-- ESTRATTO DELLA PAGINA --
----
È istruttivo leggere la definizione che si da della matematica nelle “pagelle” delle elementari – ma c’è bisogno di definire una materia in una pagella? – in conformità ai programmi ministeriali. Nella scuola primaria la matematica consiste nell’«osservare oggetti e fenomeni e individuare grandezze misurabili, effettuare misure con strumenti elementari e classificare oggetti in base a una proprietà, raccogliere dati e informazioni e saperli organizzare». Tutte cose che con la matematica non c’entrano un fico secco, neanche in un’ipotetica fase intuitiva preliminare e che, casomai, definiscono l’oggetto della fisica. Come può funzionare una scuola in cui chi definisce materie e programmi ha un’idea della matematica che lo rende meritevole di un cappello d’asino?
----
Righe di localizzazione di parole ed elementi:
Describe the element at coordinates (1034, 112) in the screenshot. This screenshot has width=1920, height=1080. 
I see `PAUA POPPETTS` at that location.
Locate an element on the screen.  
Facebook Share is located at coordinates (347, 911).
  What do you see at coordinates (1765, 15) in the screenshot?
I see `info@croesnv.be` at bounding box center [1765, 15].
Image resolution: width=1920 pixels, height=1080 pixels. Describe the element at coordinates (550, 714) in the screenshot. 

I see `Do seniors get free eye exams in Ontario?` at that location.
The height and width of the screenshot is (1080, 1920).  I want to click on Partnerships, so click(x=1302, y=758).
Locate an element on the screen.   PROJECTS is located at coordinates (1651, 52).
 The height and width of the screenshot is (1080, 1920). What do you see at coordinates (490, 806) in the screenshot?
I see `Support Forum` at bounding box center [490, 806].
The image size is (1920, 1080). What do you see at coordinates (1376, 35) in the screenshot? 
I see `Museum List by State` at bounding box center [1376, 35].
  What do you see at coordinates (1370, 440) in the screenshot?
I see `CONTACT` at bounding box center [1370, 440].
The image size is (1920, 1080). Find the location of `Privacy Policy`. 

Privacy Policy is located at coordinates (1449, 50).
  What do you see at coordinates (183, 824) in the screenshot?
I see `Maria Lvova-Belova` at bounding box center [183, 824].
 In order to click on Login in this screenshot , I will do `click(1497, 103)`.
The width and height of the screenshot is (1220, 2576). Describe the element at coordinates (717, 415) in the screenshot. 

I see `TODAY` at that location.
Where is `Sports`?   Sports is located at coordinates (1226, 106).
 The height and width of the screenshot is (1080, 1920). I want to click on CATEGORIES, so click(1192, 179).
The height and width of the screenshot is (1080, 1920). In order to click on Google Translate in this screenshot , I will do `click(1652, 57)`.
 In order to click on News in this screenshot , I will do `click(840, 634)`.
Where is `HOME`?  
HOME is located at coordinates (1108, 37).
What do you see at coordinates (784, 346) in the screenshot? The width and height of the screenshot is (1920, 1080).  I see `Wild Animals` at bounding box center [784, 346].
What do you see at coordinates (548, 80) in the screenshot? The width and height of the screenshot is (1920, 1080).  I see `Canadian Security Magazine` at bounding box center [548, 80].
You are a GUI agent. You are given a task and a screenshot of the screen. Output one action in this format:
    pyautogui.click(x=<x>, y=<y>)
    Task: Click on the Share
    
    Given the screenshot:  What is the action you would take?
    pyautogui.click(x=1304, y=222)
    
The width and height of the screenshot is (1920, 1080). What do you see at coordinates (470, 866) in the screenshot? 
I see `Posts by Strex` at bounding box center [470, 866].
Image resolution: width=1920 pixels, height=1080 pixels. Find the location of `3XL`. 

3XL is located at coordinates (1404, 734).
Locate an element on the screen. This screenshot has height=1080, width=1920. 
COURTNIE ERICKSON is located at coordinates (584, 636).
----
-- COMPITO ASSEGNATO A --
Riscrivi il passo dell'estratto tra "È istruttivo leggere" e "un cappello d’asino?", estremi inclusi, rinominando "matematica" in "aritmetica".
-- COMPITO ASSEGNATO B --
Secondo l'estratto, quale materia viene definita, casomai, dalle attività previste per la matematica nella scuola primaria?

-- RISPOSTA A --
È istruttivo leggere la definizione che si da della aritmetica nelle “pagelle” delle elementari – ma c’è bisogno di definire una materia in una pagella? – in conformità ai programmi ministeriali. Nella scuola primaria la aritmetica consiste nell’«osservare oggetti e fenomeni e individuare grandezze misurabili, effettuare misure con strumenti elementari e classificare oggetti in base a una proprietà, raccogliere dati e informazioni e saperli organizzare». Tutte cose che con la aritmetica non c’entrano un fico secco, neanche in un’ipotetica fase intuitiva preliminare e che, casomai, definiscono l’oggetto della fisica. Come può funzionare una scuola in cui chi definisce materie e programmi ha un’idea della aritmetica che lo rende meritevole di un cappello d’asino?

-- RISPOSTA B --
La fisica.